In that light, read the new meanings extracted by Paul:

Nevertheless what saith the scripture? Cast out the bondwoman and her son: for the son of the bondwoman shall not be heir with the son of the freewoman. So then, brethren, we are not children of the bondwoman, but of the free.
[355]

Moved by a struggle for souls, Paul argued against the offspring of Ishmael hundreds of years before the birth of Islam. He seems to define the true people of God as excluding the offspring of slaves. He taught that Abraham’s legacy must be never be bound to Hagar.

 

Edmonia’s Vision

Edmonia could not accept Paul’s logic. Four million members of the African race in America were children of slaves. Yet they were accepted as Catholics and Protestant Christians. She had the blood of slaves.

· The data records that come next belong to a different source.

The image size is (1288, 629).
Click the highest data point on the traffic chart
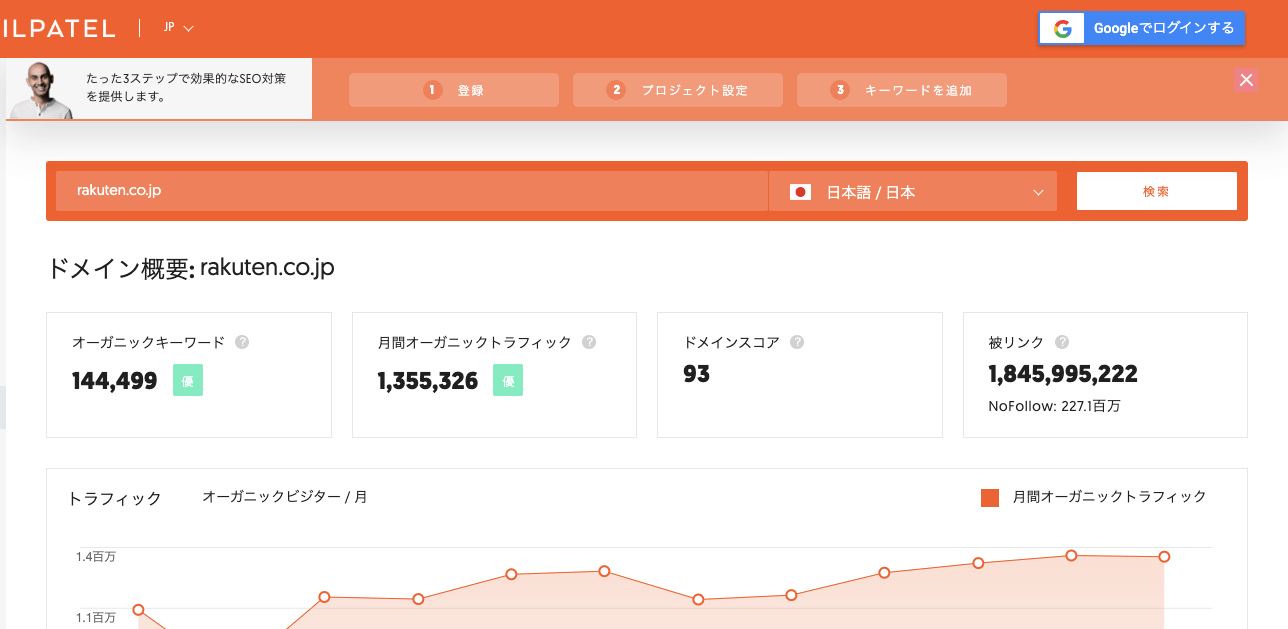[1071, 554]
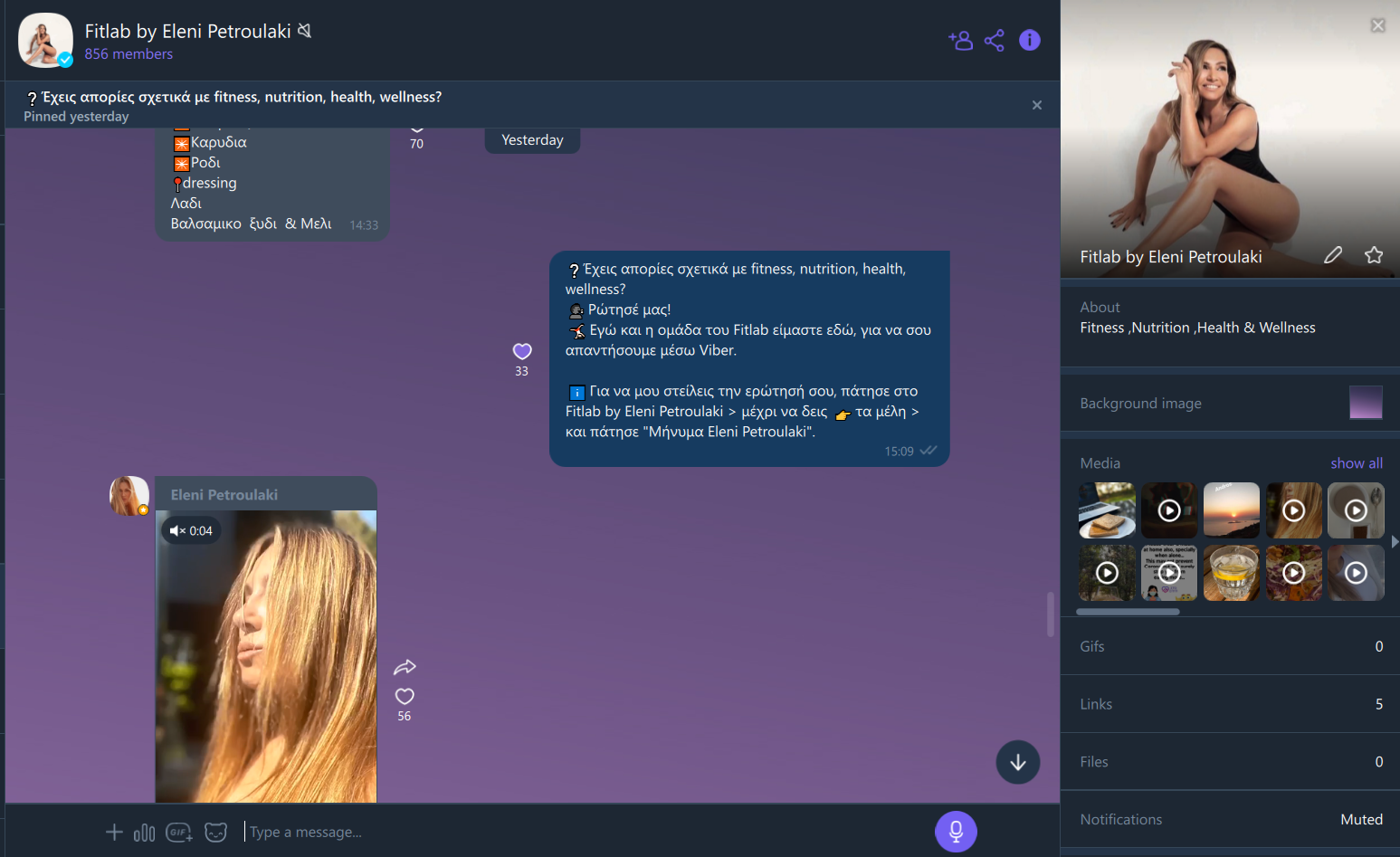1400x857 pixels.
Task: Open the Links section
Action: coord(1230,704)
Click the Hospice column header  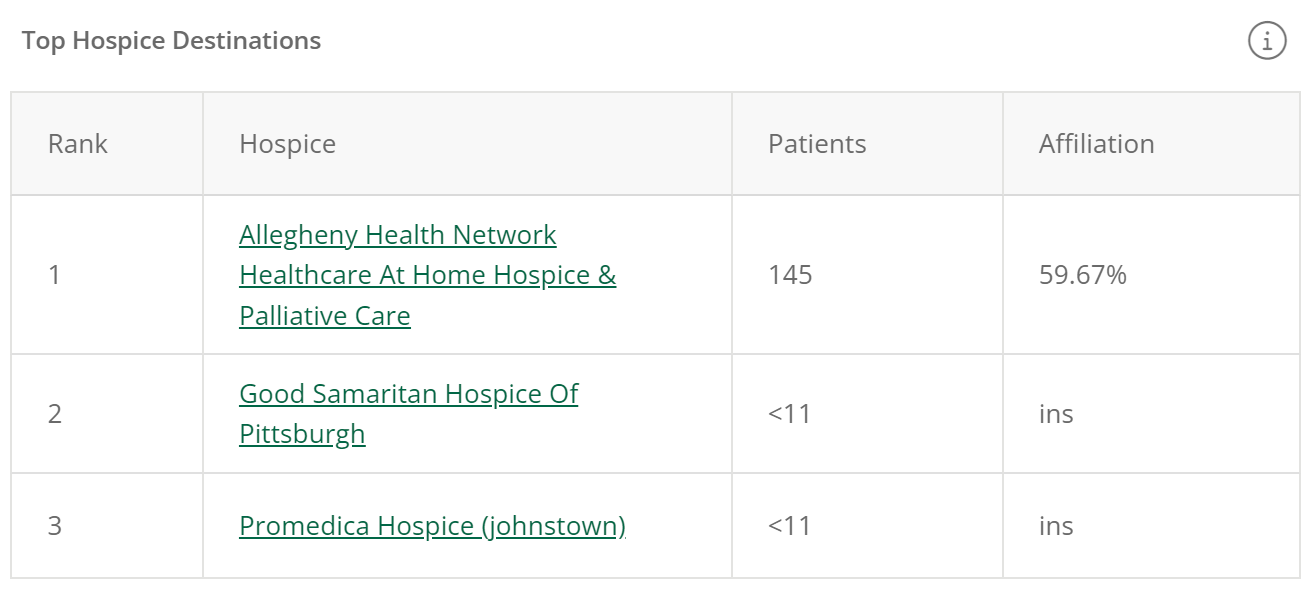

She must have prayed for inspiration.

One day muse struck home. Hagar came anew. In her mind’s eye, Edmonia glimpsed a Genesis scene ignored by Paul:

And God heard the voice of the lad; and the angel of God called to Hagar out of heaven, and said unto her, What aileth thee, Hagar? fear not; for God hath heard the voice of the lad where he is.

Arise, lift up the lad, and hold him in thine hand; for I will make him a great nation.